TASK OBJECTIVE
Please copy the lines of every item below word for word, leaving out the pictures.

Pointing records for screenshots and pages
-- start --

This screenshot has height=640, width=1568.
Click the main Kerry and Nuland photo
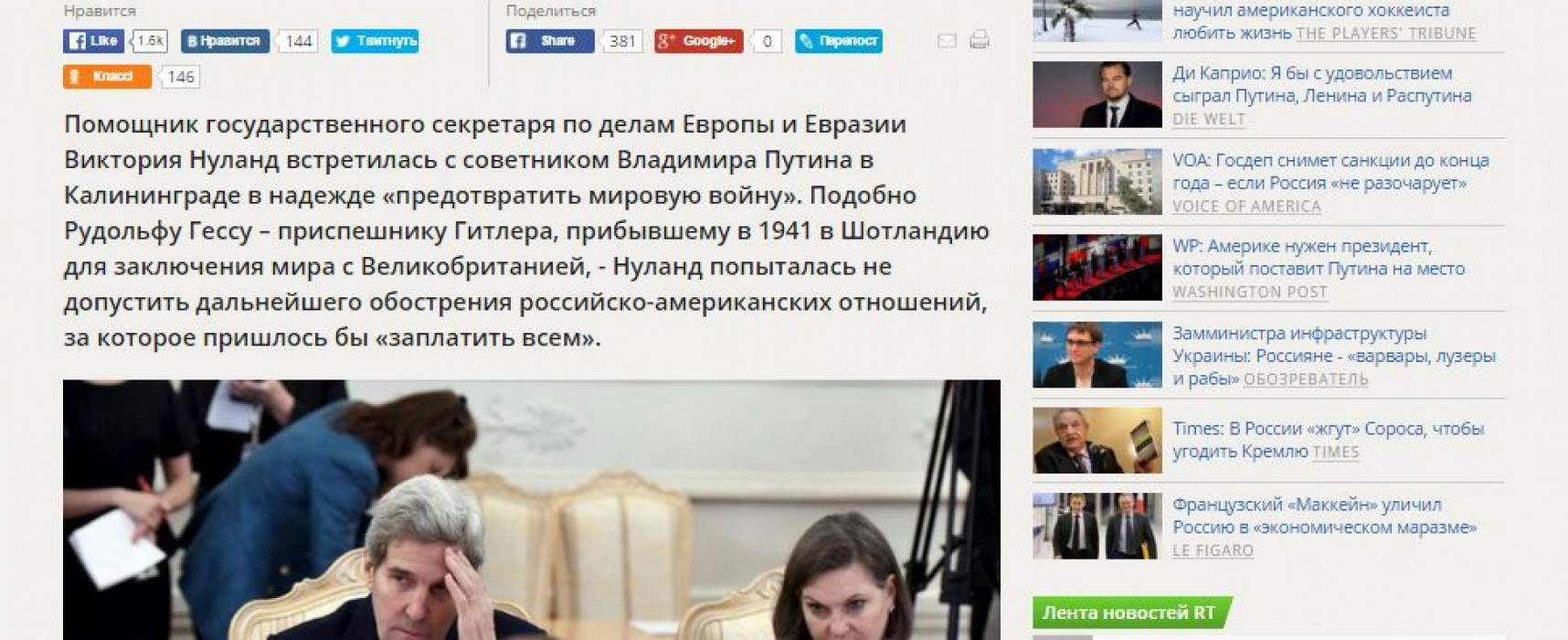tap(532, 510)
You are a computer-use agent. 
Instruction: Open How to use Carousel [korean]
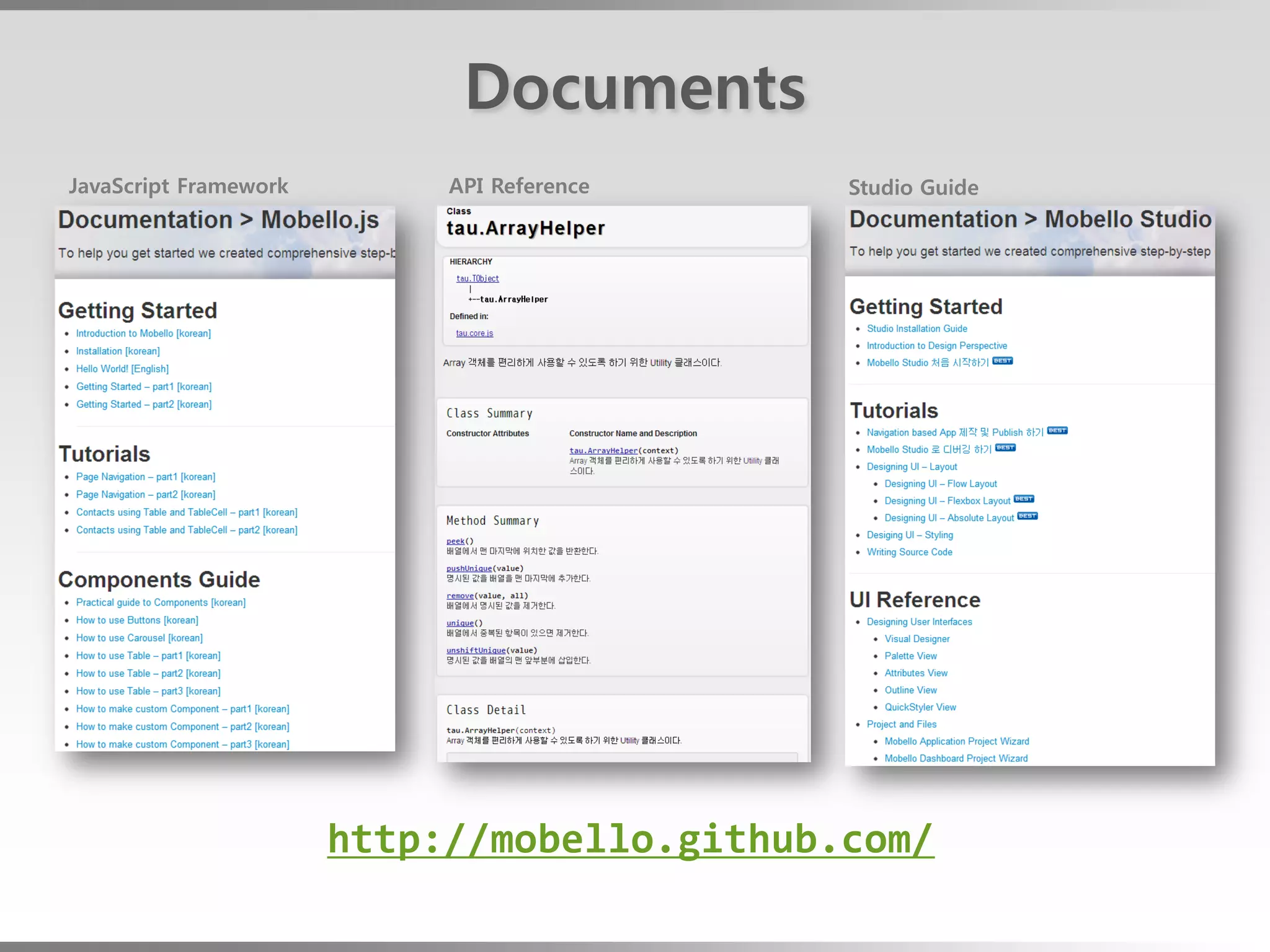coord(139,638)
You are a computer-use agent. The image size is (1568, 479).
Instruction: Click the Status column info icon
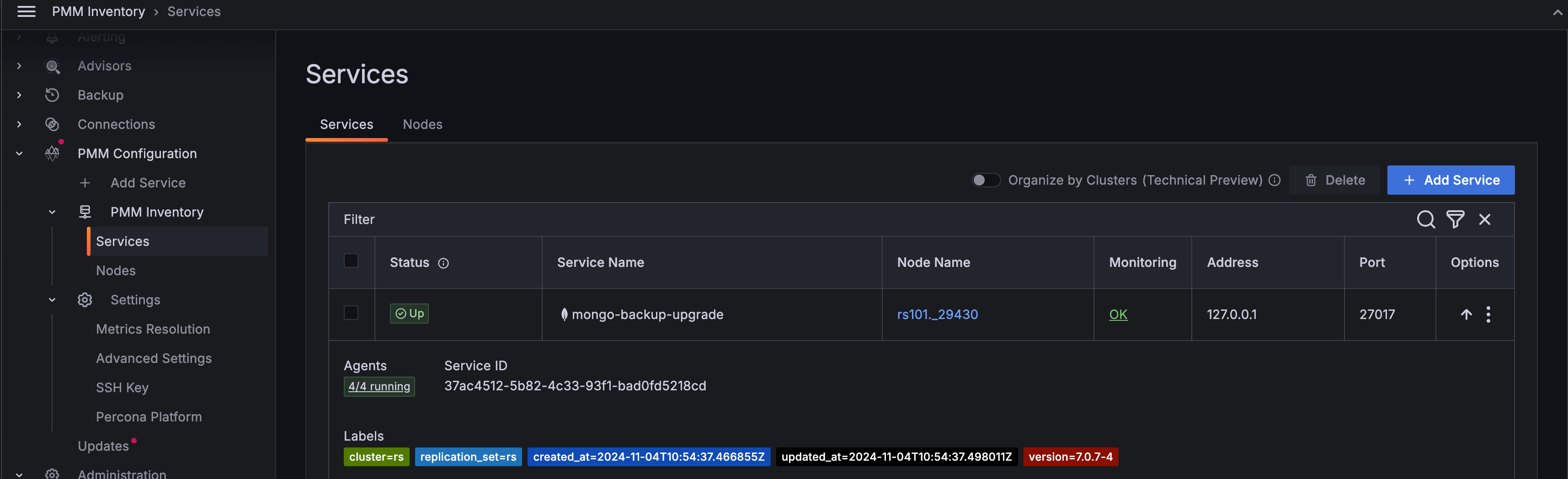(x=444, y=264)
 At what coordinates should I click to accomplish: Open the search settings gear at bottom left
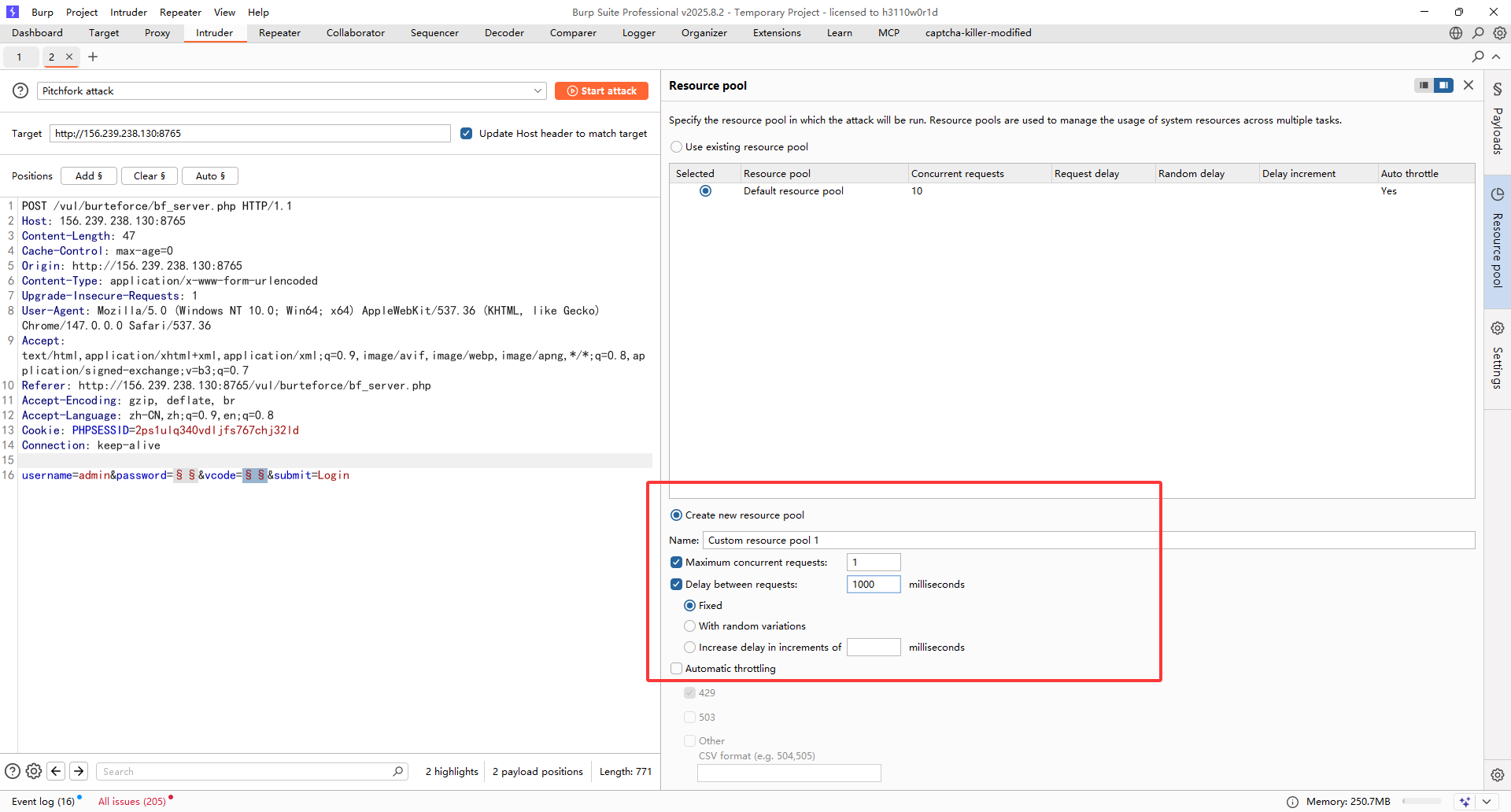34,771
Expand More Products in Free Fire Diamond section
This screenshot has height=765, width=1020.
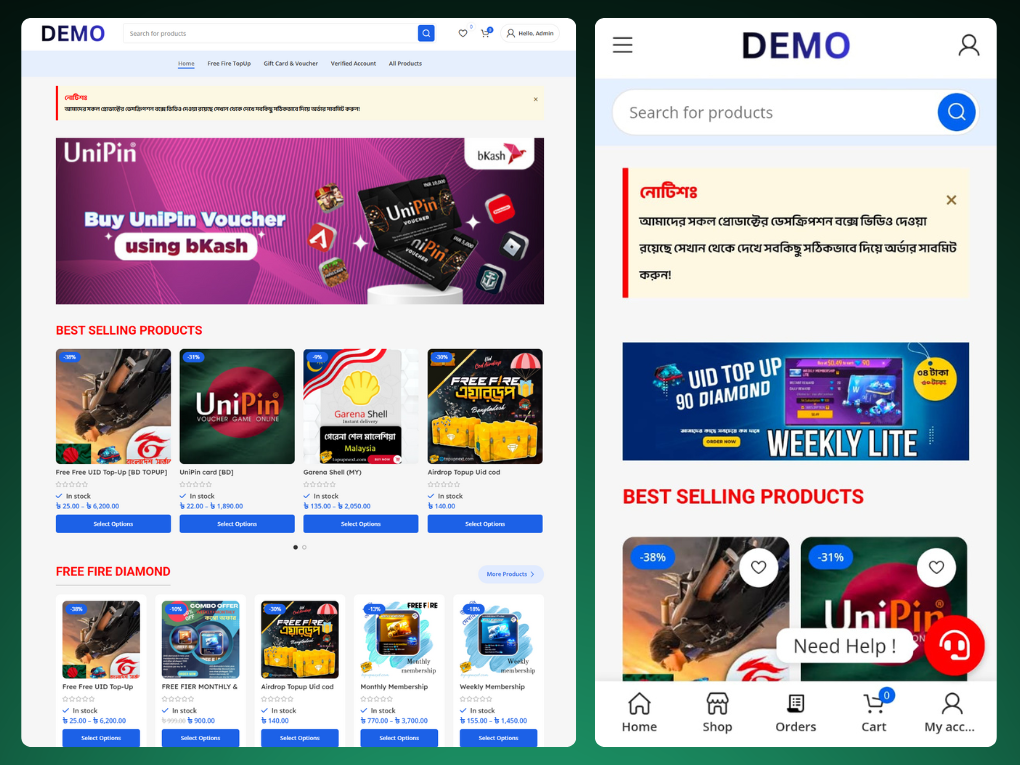[x=511, y=574]
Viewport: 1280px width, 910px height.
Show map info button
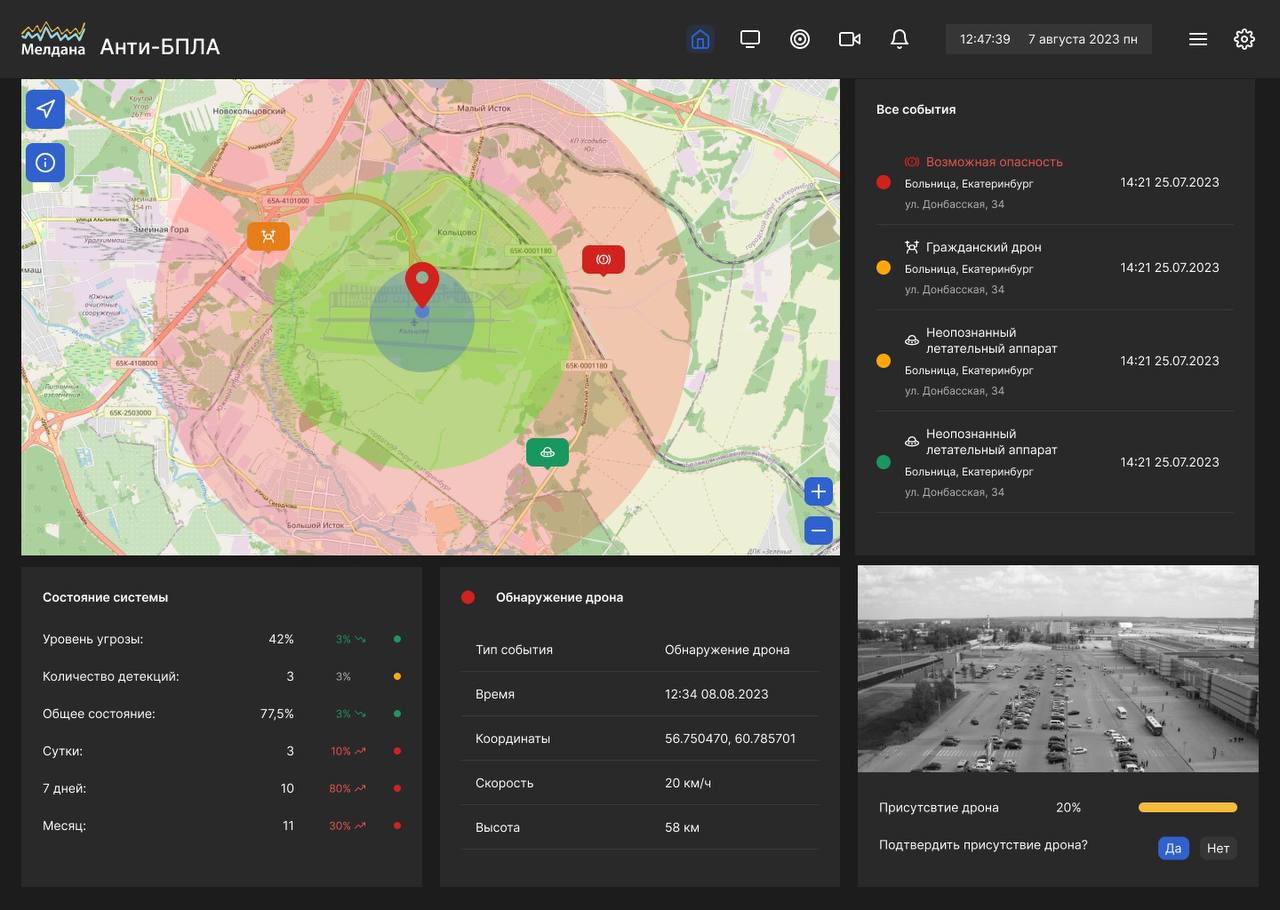[45, 162]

-- end --

ANSWER BELOW
This screenshot has height=640, width=1568.
Click the main Kerry and Nuland photo
tap(532, 510)
You are a computer-use agent. 
Instruction: Open How to use Carousel [korean]
coord(139,638)
You are a computer-use agent. The image size is (1568, 479).
Instruction: Click the Status column info icon
(x=444, y=264)
 At what coordinates should I click to accomplish: Open the search settings gear at bottom left
34,771
Expand More Products in Free Fire Diamond section
This screenshot has height=765, width=1020.
[x=511, y=574]
Viewport: 1280px width, 910px height.
Show map info button
[45, 162]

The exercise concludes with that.